Robert Roland created PHOENIX-1430:
--------------------------------------

             Summary: Spark queries against tables with VARCHAR ARRAY columns 
fail
                 Key: PHOENIX-1430
                 URL: https://issues.apache.org/jira/browse/PHOENIX-1430
             Project: Phoenix
          Issue Type: Bug
    Affects Versions: 4.1
            Reporter: Robert Roland


Running Phoenix 4.1 against HDP 2.2 Preview, I'm unable to execute queries in 
Spark against tables that contain VARCHAR ARRAY columns.

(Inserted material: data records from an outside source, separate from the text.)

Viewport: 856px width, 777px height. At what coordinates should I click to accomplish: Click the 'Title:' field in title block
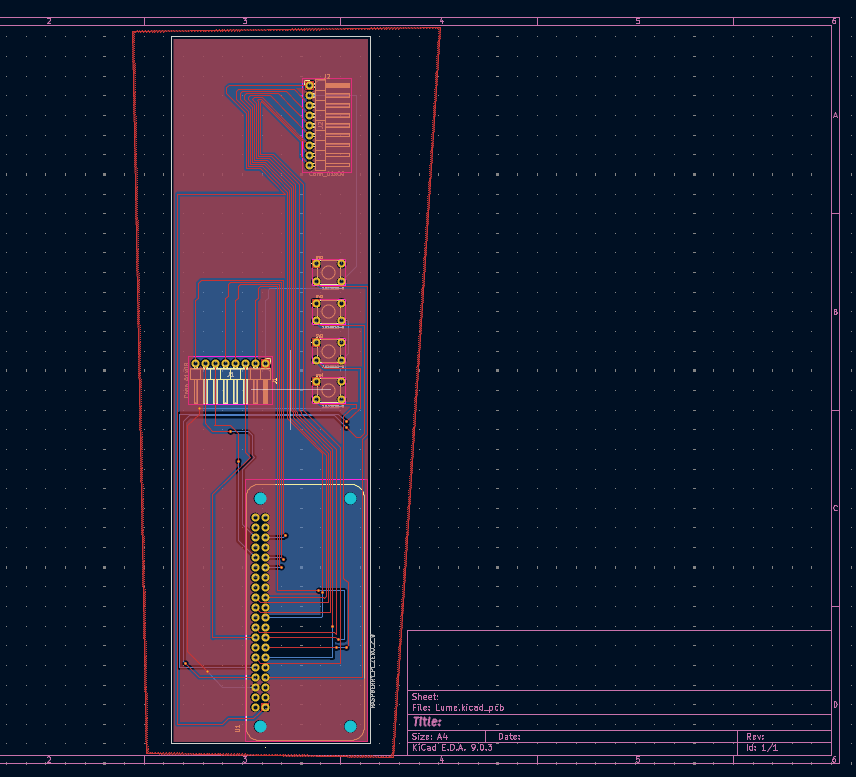pyautogui.click(x=427, y=721)
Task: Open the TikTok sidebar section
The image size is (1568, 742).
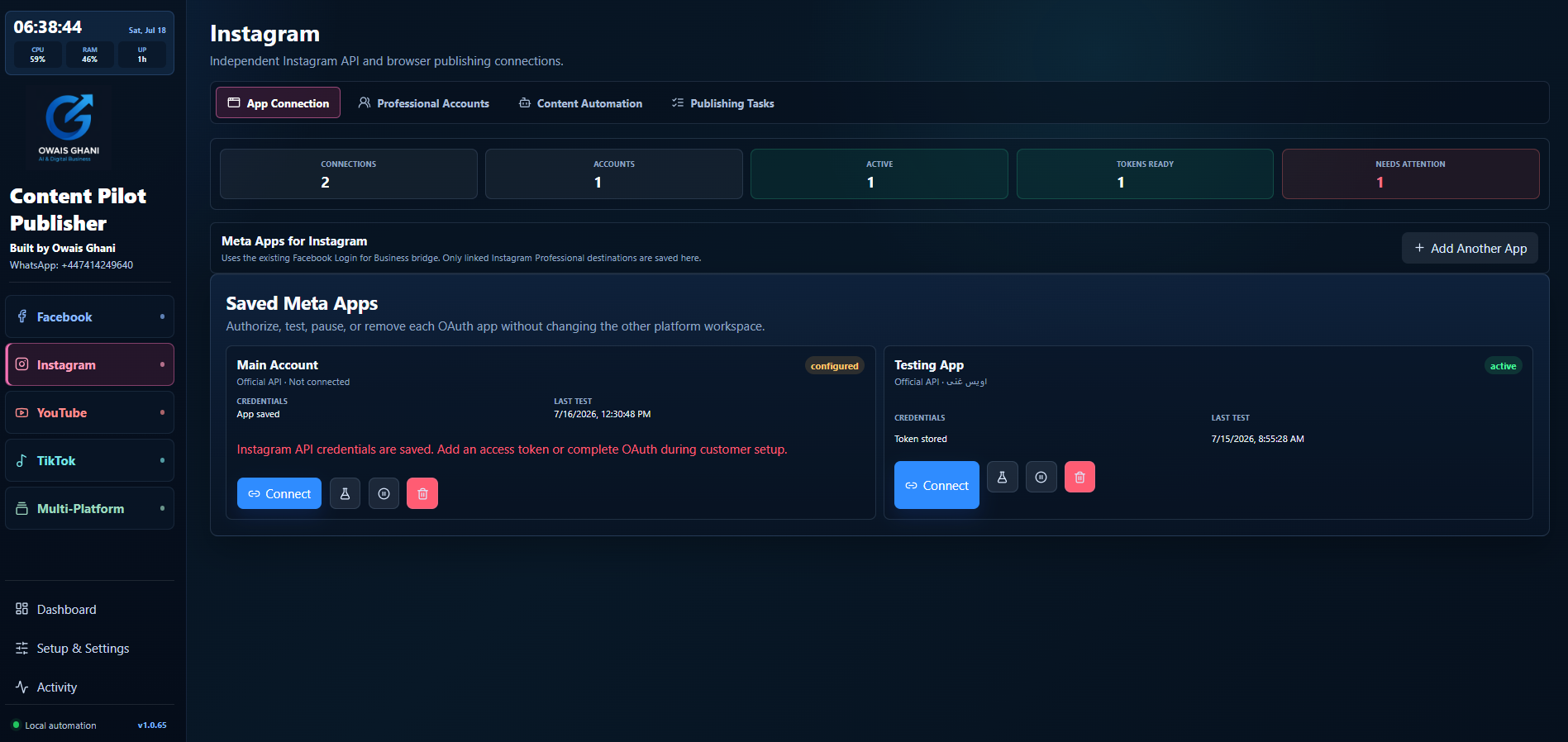Action: coord(89,460)
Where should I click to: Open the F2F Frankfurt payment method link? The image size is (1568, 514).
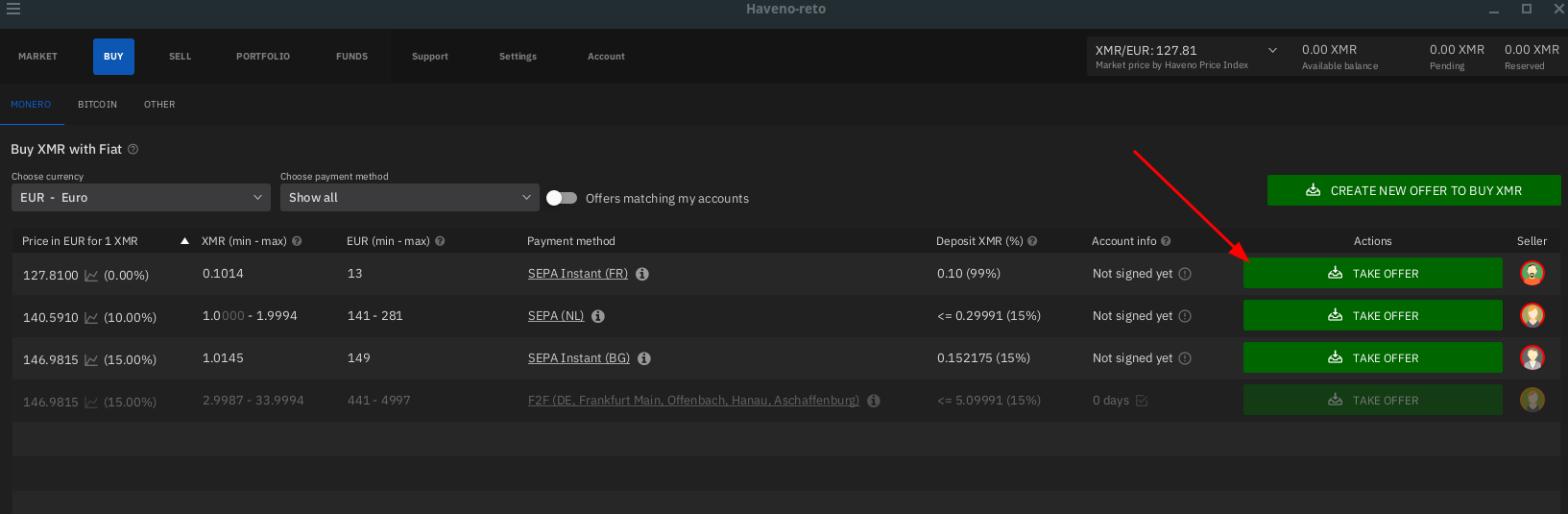693,401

Given the error, I 
think it's likely to affect any array column.

Given the following table schema:

{noformat}
CREATE TABLE ARRAY_TEST_TABLE (
  ID BIGINT NOT NULL,
  STRING_ARRAY VARCHAR[]
  CONSTRAINT pk PRIMARY KEY (ID));
{noformat}

I am unable to execute a query via Spark, using the PhoenixInputFormat:

{noformat}
val phoenixConf = new PhoenixPigConfiguration(new Configuration())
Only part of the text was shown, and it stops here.